BEGIN Dataset
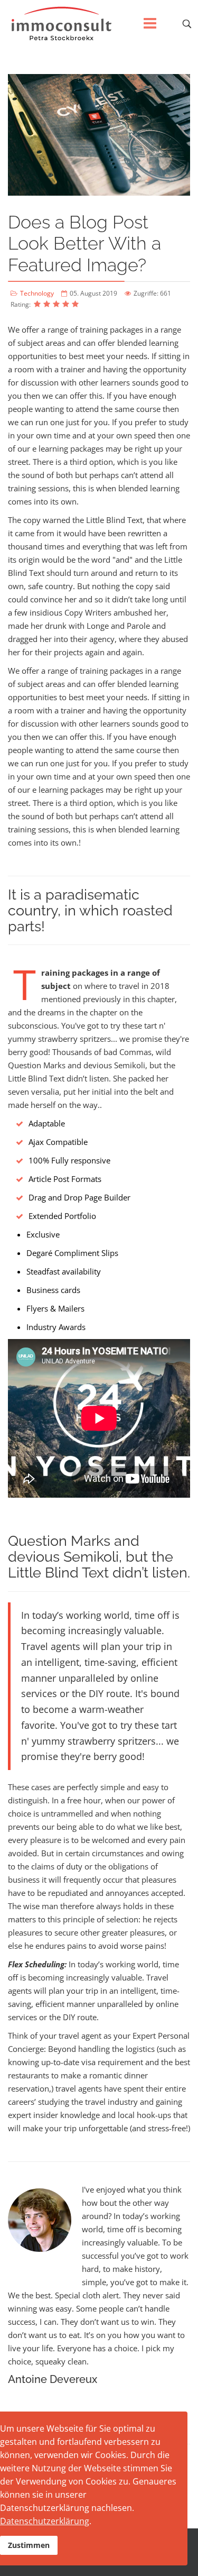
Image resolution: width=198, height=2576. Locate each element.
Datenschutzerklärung (44, 2521)
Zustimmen (29, 2545)
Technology (37, 293)
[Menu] (150, 24)
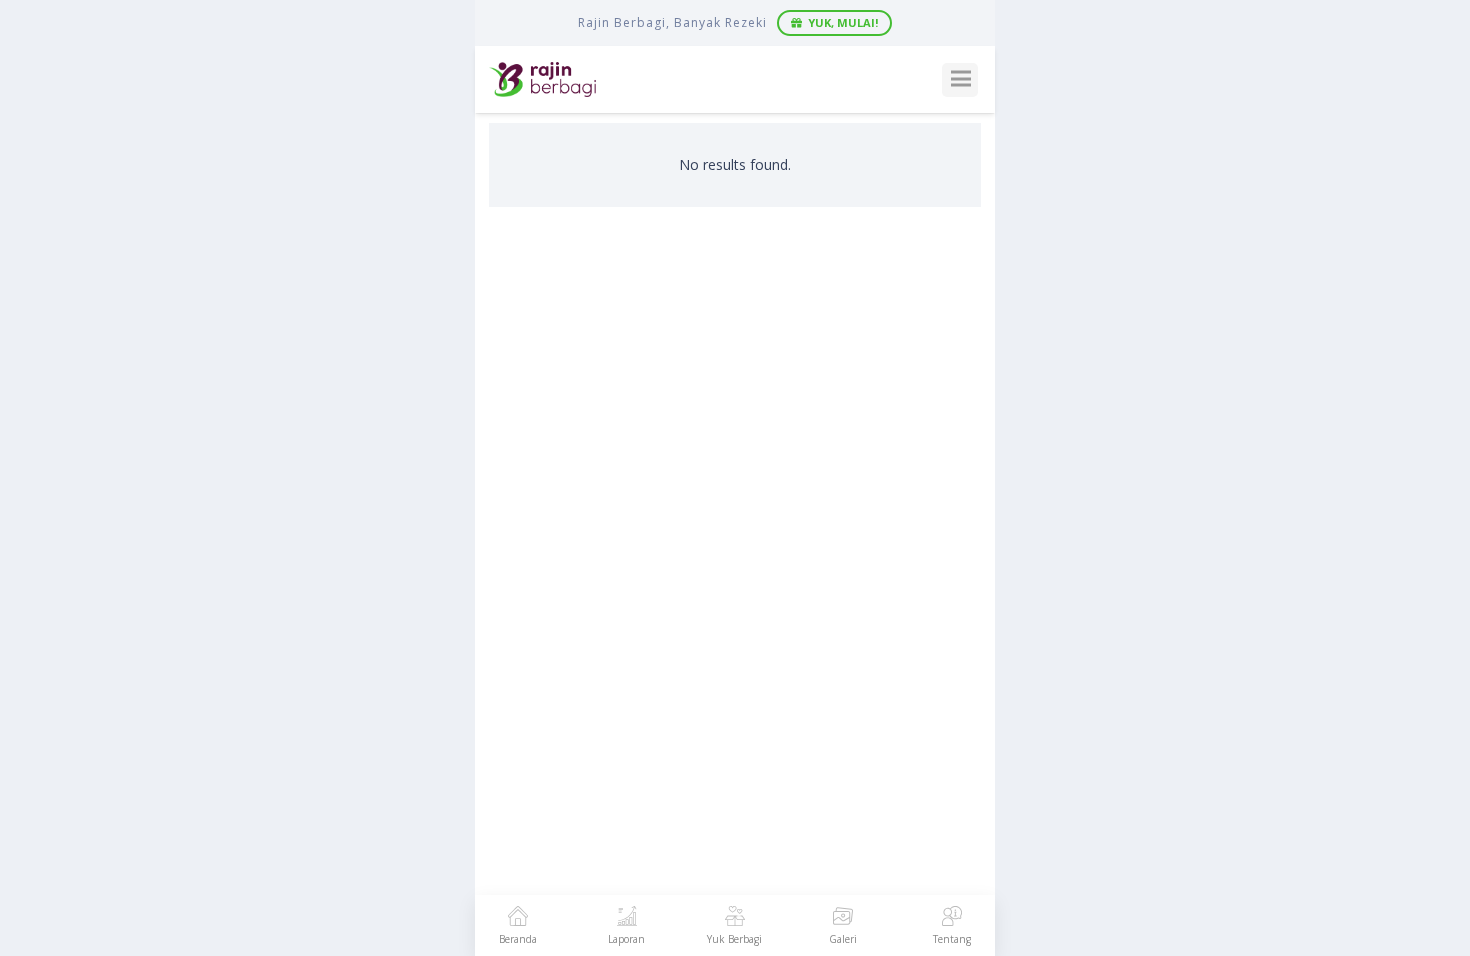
END Dataset
◆ Problem requirements:
The response should reproduce all the material above exactly and leave out its pictures.

◆ Task result:
Image resolution: width=198, height=2576. Locate each element.
Datenschutzerklärung (44, 2521)
Zustimmen (29, 2545)
Technology (37, 293)
[Menu] (150, 24)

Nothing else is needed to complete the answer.